A single person appeared on the pier to greet us before the ferryman slipped back into the night. I could make out a tall and lanky form in the dim light, and when he turned I saw his dreadlocks streaming effortlessly down his back. Fergie laughed and greeted him, the two of them hugging and cawing at each other like crows on the wharf, but something about the very intensity of her joviality made me think she felt uneasy, perhaps it was the way her voice tightened when she laughed too hard at his small joke.
Their greeting finished abruptly, and they both turned to me at the same time.
‘Timothy, this is Dara,’ Fergie said. A nervous tension remained in her voice, as if she wasn’t totally sure of the welcome I would receive.
The
torchlight showed his chiseled, perfect eyebrows rising just a tinge as he put on a noncommittal smile and looked me up and down. ‘Well, here you are then.’

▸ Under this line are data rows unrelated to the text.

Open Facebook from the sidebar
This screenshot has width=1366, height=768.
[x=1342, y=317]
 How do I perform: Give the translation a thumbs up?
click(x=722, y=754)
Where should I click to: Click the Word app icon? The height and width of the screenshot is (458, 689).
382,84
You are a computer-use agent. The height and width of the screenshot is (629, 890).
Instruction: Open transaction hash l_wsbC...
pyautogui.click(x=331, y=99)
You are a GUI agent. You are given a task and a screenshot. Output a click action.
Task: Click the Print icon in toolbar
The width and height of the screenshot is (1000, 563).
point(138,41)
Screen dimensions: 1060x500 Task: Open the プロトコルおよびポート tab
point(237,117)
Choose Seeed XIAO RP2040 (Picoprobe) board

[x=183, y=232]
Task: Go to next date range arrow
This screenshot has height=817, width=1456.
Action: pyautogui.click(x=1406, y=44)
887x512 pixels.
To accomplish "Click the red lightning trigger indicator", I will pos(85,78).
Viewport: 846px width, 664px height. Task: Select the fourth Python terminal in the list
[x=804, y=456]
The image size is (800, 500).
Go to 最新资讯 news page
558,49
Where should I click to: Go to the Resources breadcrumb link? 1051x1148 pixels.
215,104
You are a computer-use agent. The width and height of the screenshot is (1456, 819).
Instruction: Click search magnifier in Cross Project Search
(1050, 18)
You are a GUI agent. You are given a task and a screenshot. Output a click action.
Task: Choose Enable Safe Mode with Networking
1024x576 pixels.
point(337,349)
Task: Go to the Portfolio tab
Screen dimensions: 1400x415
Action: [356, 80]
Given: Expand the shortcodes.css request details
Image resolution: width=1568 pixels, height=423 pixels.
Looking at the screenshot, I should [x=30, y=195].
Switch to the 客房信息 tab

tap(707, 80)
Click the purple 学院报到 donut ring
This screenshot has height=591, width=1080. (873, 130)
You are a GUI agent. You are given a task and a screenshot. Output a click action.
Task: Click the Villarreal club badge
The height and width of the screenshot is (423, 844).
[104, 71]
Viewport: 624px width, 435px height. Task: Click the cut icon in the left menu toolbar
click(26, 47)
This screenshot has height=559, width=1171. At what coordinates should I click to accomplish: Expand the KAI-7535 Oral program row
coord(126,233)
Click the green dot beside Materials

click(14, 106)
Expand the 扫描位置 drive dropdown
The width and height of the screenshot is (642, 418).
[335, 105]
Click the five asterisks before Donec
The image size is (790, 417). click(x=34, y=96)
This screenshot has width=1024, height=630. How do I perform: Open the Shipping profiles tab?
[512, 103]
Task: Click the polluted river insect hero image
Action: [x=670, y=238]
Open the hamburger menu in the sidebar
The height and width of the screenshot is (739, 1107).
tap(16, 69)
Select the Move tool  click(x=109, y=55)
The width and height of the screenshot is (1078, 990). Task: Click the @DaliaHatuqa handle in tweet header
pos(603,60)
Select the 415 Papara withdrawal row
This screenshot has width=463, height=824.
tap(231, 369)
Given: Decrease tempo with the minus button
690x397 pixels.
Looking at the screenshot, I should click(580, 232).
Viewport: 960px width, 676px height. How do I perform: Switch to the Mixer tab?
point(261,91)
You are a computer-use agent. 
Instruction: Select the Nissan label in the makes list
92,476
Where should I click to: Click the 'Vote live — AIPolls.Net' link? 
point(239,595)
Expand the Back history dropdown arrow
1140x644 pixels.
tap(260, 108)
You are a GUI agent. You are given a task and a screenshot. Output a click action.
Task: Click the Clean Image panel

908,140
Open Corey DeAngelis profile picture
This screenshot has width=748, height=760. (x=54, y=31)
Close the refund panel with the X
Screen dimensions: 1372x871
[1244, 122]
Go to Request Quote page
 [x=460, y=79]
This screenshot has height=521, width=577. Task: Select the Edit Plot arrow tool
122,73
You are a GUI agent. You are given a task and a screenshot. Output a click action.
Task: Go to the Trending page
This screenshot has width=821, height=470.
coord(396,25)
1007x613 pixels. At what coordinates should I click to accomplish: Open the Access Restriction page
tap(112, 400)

So word of my arrival to Scarp had preceded me, but Timothy sounded amused rather than offended at this half-blood’s presence on the holy island of the Kin.
‘Hey,’ I said. I was not much for small talk at the best of times, and despite the lack of meanness in his tone, there was a supercilious note to his voice that set my hackles rising. And right now I was starving, too.
‘You made it this far,’ he noted, placing stress on the second last word. His accent was like cut glass, showing that he’d been educated at the most prestigious and expensive of schools in England. ‘It will be entertaining to see how long you last.’
With that, he turned away and gallantly offered Fergie his arm. She flashed a look at me as he did so, a sort of apologetic grimace, as if to say ‘sorry, but you’re on your own now, kid’.
I trailed behind the pair as I lugged my carry-on over the cobblestone path, the uneven thumps and rolling sounding too loud in this quiet place and drowning out their hushed conversation.
We made our way up to the castle I’d seen coming across the water. From this aspect, it was unexpectedly graceful like something from a fairy tale, the bevelled glass panes of the grand entrance lit from within and shooting arcs of rainbows into the deepening twilight. The double doors stood open to allow us entrance, but before we reached it, I felt a disturbing rustle in my mind, faint like the echo of an evil chuckle. It was as chilling as the draft from an ill-fitted window in a wintery north wind, the icy fingers seeking out my most vulnerable spots and lingering, playing notes of discord and dread along my spine.
The hairs on the back of my neck rose and sweat prickled down my back, for I recognized the laugh of the Dutch sorcerer Willem, last seen on a steam ship heading out of Alt after wreaking his havoc with me and my home town. I had to pause my steps, it took all my effort to push this horror out of my mind.